Over the past four years, the company has achieved an impressive CAGR of 21.66% and 38.83% on net revenue and profits, respectively 

As of FY23, the company is debt-free. Additionally, an RoE of 29.3% and RoCE of 35.63% suggests that the company has given an excellent return to shareholders’ capital and also used its resources efficiently.

Over the past few quarters, the ace investor has continuously held a 3% position in the business. As of November 20, 2023, the value of this 17,57,317 share stake is Rs. 43.8 crores.

5. Sundaram Finance

CMP₹ 3,135.9Market Cap (Cr.)₹ 35,558
EPS135.61Stock P/E24.11
Promoter Holding38.49%RK Damani's Holdings2.4%
AUM (In Cr)₹34,552Capital Adequacy22.80%
GNPA %3%NPA %2.10%

Sundaram Finance, founded in 1954 is one of the leading names in the NBFC sector. It is a prominent member of the TSF group and was founded by Sri T. S. Santhanam.

The company started out with an objective of financing the purchase of commercial vehicles, the company has today grown into one of the most trusted financial services groups in India. 

Currently, it has a wide presence in Mutual Funds, General Insurance, Housing Finance, IT, Business Process Outsourcing, and Retail Distribution of a wide array of financial services and products.

It has a presence of nearly 1000 branches, over 2 lakh depositors, and 3 lakh commercial vehicle and car finance customers across the whole nation.

If we take a look at the financials of the bank, we can we that its revenue from the interest earned has increased from ₹3418.17 crores in FY19 to ₹4110.20 crores in FY23. 

On the other hand, it reported a decrease in net profit from ₹1126.31 crores in FY19 to ₹1088.31 crores in FY23.

For FY23, the company reported a GNPA of 2.10%, which indicates the portion of the NBFC loans or assets that are non-performing.

Coming to the return ratios, the bank reported an ROE and ROA of 14.9% and 2.8% respectively.
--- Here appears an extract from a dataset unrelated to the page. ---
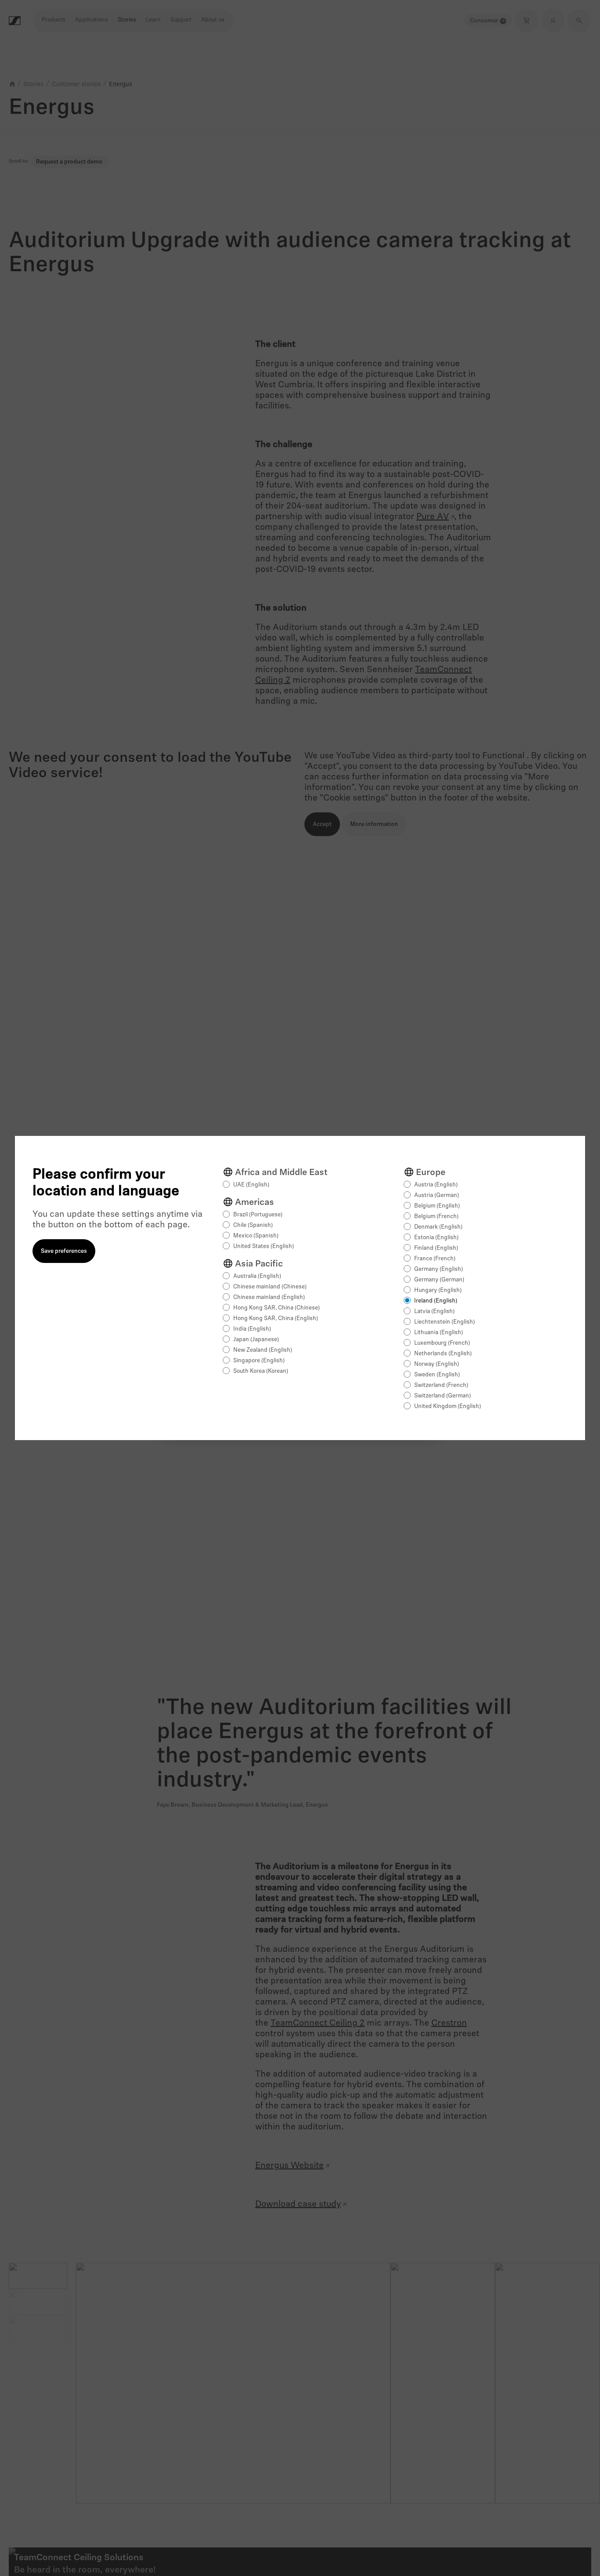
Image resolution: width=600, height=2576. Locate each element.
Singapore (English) (259, 1361)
This suggests that the company has earned a good return on shareholders’ capital and efficiently using its assets to earn income.

The ace investor has consistently held a 2.4% stake in the company over the last few quarters. This stake accounts for 26,30,434 shares and is worth Rs.852.4 crores as of November 20, 2023.
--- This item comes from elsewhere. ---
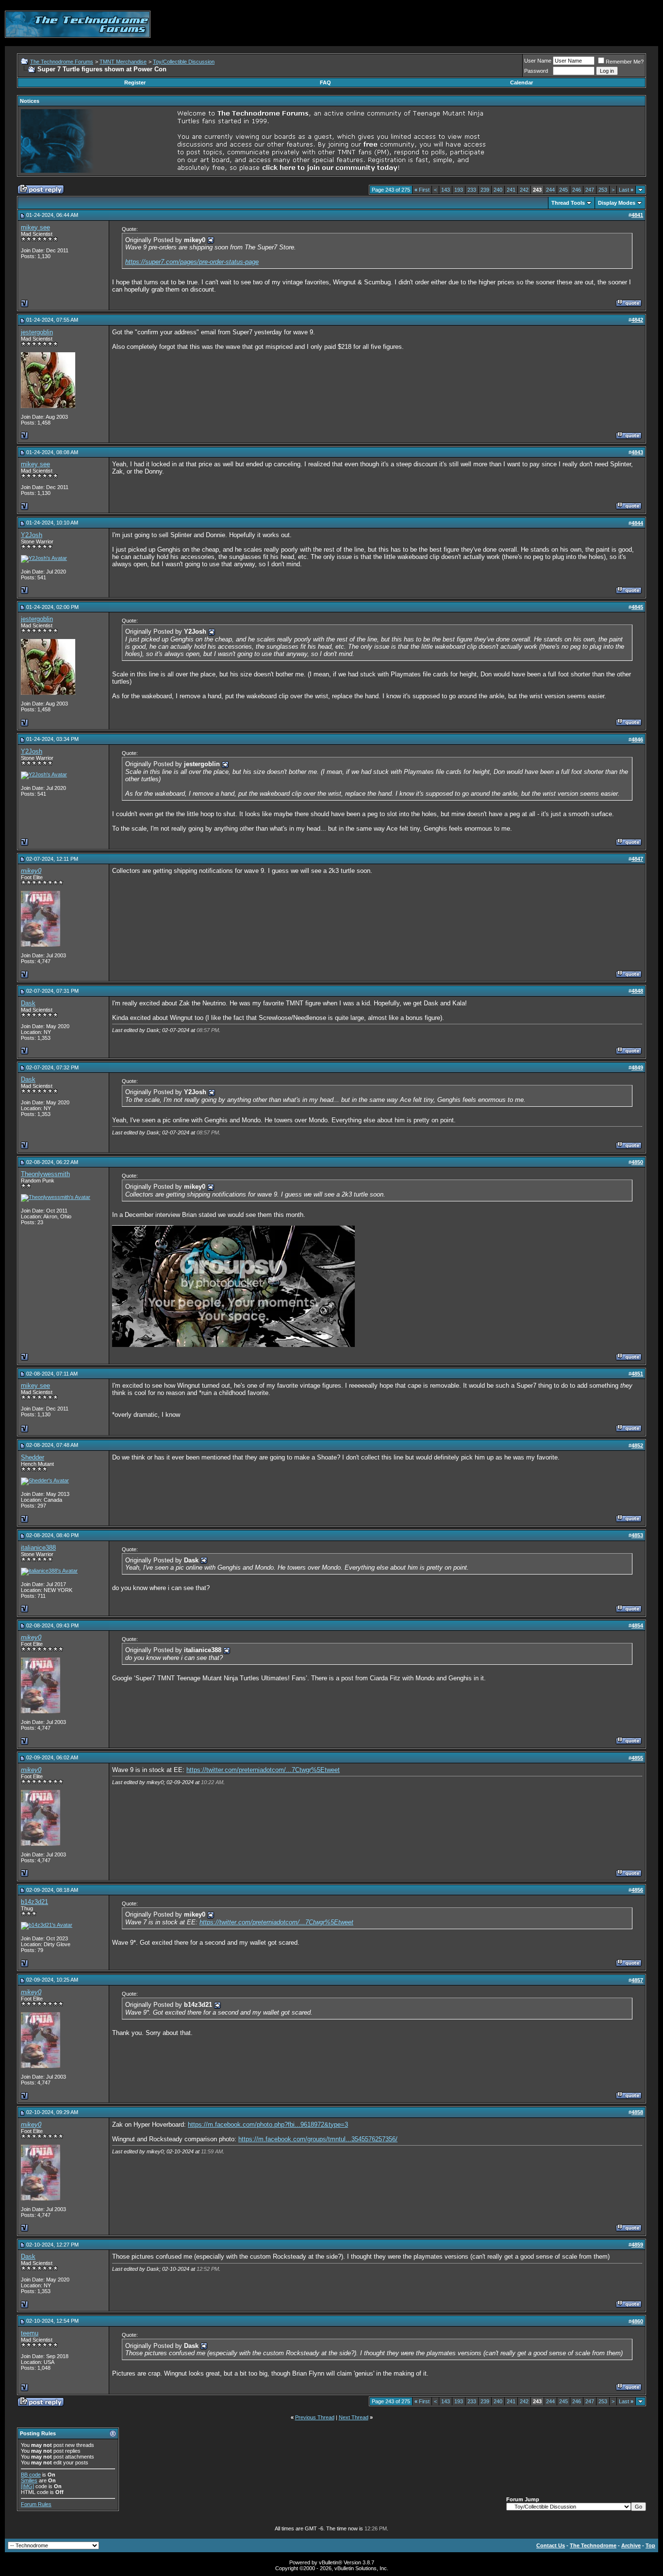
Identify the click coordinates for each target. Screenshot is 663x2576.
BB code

List of Best RK Damani Portfolio Stocks

The table below puts together more such stocks from RK Damani Portfolio along with the ones covered above.

Avenue Supermarts Ltd.437,444,72067.20%
VST Industries Ltd.4,741,72030.70%
India Cements Ltd.64,398,19020.80%
Advani Hotels & Resorts (India) Ltd.1,930,0094.20%
Aptech Ltd.1,757,3173.00%
Sundaram Finance Ltd.2,630,4342.40%
Mangalam Organics Ltd.186,1872.20%
Sundaram Finance Holdings Ltd.4,170,4341.90%
3M India Ltd.166,7001.50%
Trent Ltd.5,421,1311.50%
Blue Dart Express Ltd.306,7701.30%
United Breweries Ltd.3,195,8341.20%
BF Utilities Ltd.381,0001.00%
Andhra Paper Ltd.399,2961.00%

In Closing

As we conclude our article on “Best RK Damani Portfolio Stocks” it is important to note that, the top 5 stocks mentioned above are based on the ace investors’ highest stake in the company. 
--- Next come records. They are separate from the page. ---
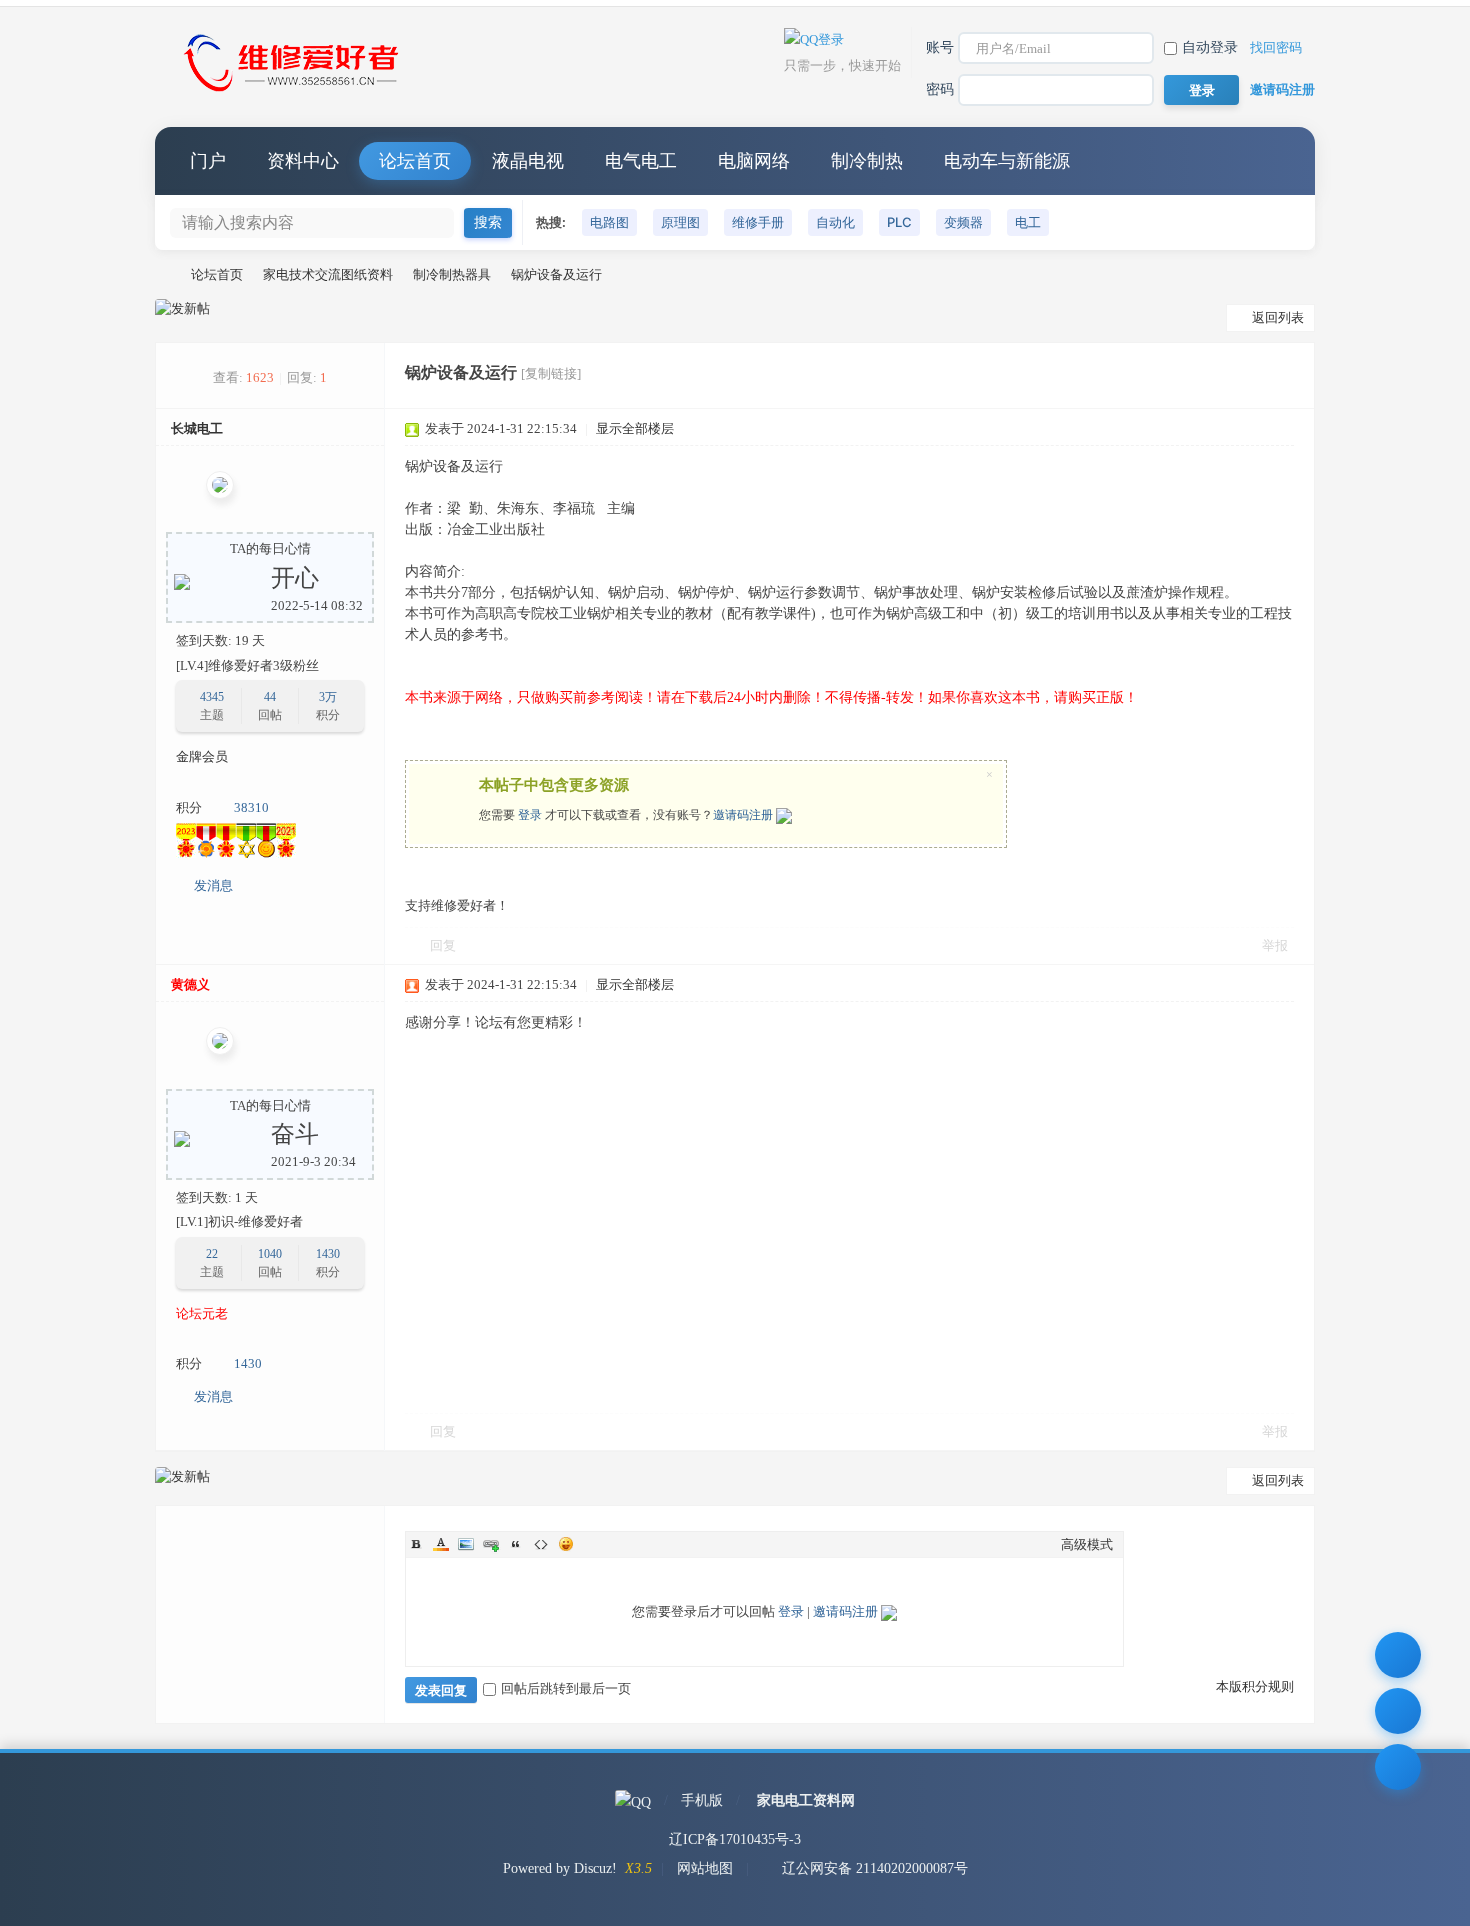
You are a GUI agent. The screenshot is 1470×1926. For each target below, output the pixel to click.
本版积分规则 (1255, 1686)
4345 (212, 697)
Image (466, 1544)
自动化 (835, 222)
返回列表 (1278, 317)
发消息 (213, 885)
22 (212, 1254)
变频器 (963, 222)
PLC (899, 222)
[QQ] (633, 1800)
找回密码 (1276, 47)
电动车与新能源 (1007, 161)
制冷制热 (867, 161)
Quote (516, 1544)
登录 (530, 815)
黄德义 (190, 984)
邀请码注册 (1282, 89)
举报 (1275, 945)
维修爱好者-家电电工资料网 (163, 274)
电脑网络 (754, 161)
It is also worth noting that the precise timing and price at which they acquired their stocks are often undisclosed to the public. This can lead to a situation where we may invest in a fundamentally solid stock but at an unfavourable price, potentially impacting our overall returns.

Thus, investors should conduct their own analysis and not invest in these stocks solely based on the ace investors stake.